Zervos: You can hit the bit on both of those in 30 seconds. Let's do this—let's stay on the international theme—and I really thought your chart on demographics, Nikolay, was a fantastic chart. And I actually have no idea how to interpret that. Why is it what it is, why is having more 49-year-olds than 29-year-olds is so good for stocks. If anybody's got a great story for that, I'd love to hear it. But maybe you can tackle that if you've got a good idea for it. But with greater international integration in financial markets, will global demographics—rather than this local country demographic story—be important as a long-run driver of asset returns?

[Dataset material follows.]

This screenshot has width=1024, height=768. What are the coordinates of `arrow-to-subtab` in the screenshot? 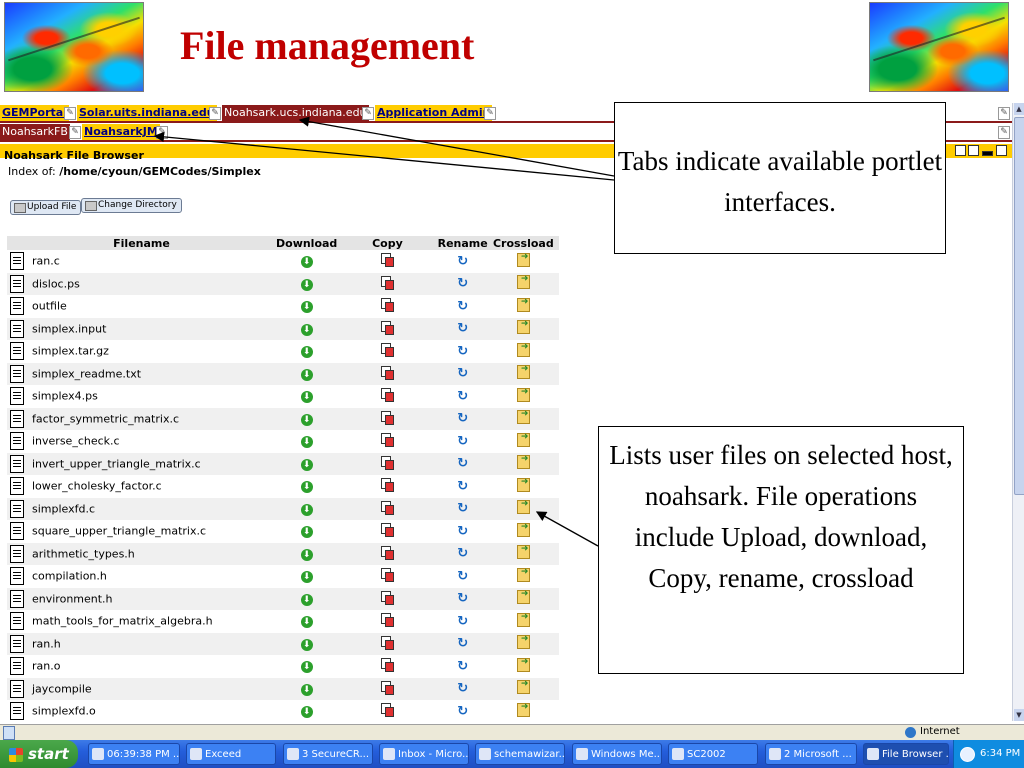 It's located at (384, 156).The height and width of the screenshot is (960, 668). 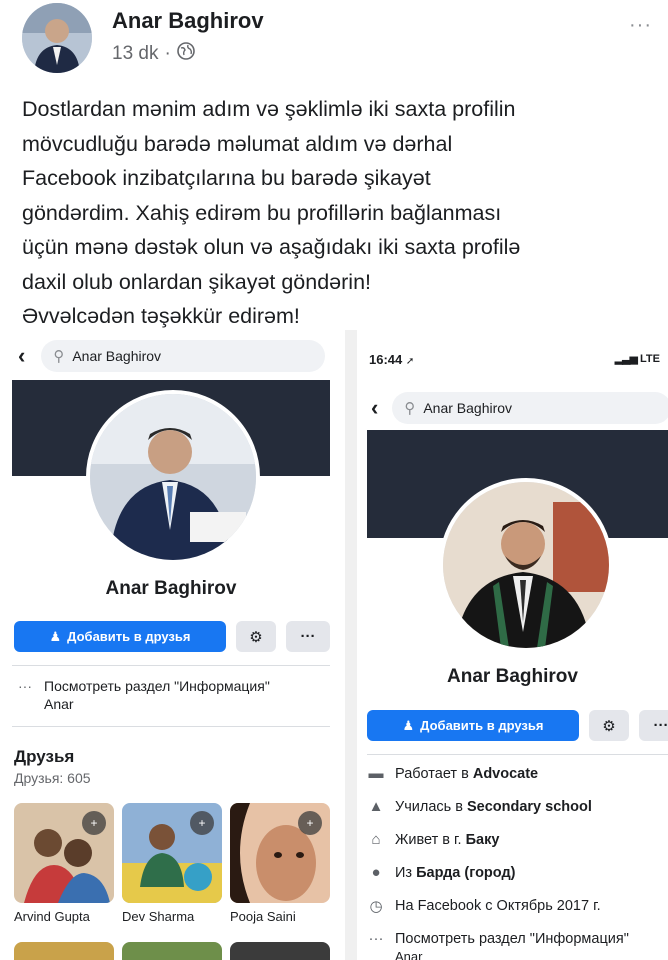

Gospodinov: It's an interesting question. So first, the story for this demographic is, basically, the demographic is affecting savings rates and risk preferences. And this is how the story goes, but this is an interesting question. So we haven't thought about this carefully. At the same time, I would say that, globally, the demographic is exhibiting similar trends, right? Especially over the developed world. Whether the emerging markets will help in this direction quite a bit, I don't think so. It's a substantial drag on not only these low-frequency movements in asset returns, but as [St. Louis Fed] President [James] Bullard pointed out this morning, it's affecting labor productivity and stuff like that. So the global factor cannot overcome—at least in the near future—this strong demographic structure that we are observing in the U.S. and the rest of the developed world. But this is my take on this. But it's an interesting question—I haven't thought about this.
Zervos: You have an answer? No? Me either. My only thought was, maybe there's just less lazy millennials, so it's better? I don't know, but maybe that's not a less...because you have less 29-year-olds, and more...I don't know, I'm just trying to think of why it would go...
Mendelson: I don't know much about 29-year-olds, or 49-year-olds, so... [laughter]
Zervos: I'm 50, so... well, we have two minutes to spare. I'm not going to run over, I know everybody hates when we run over. Thanks to our two panelists, Nikolay and Michael, for giving great presentations. Thank you all for being a great audience—great questions.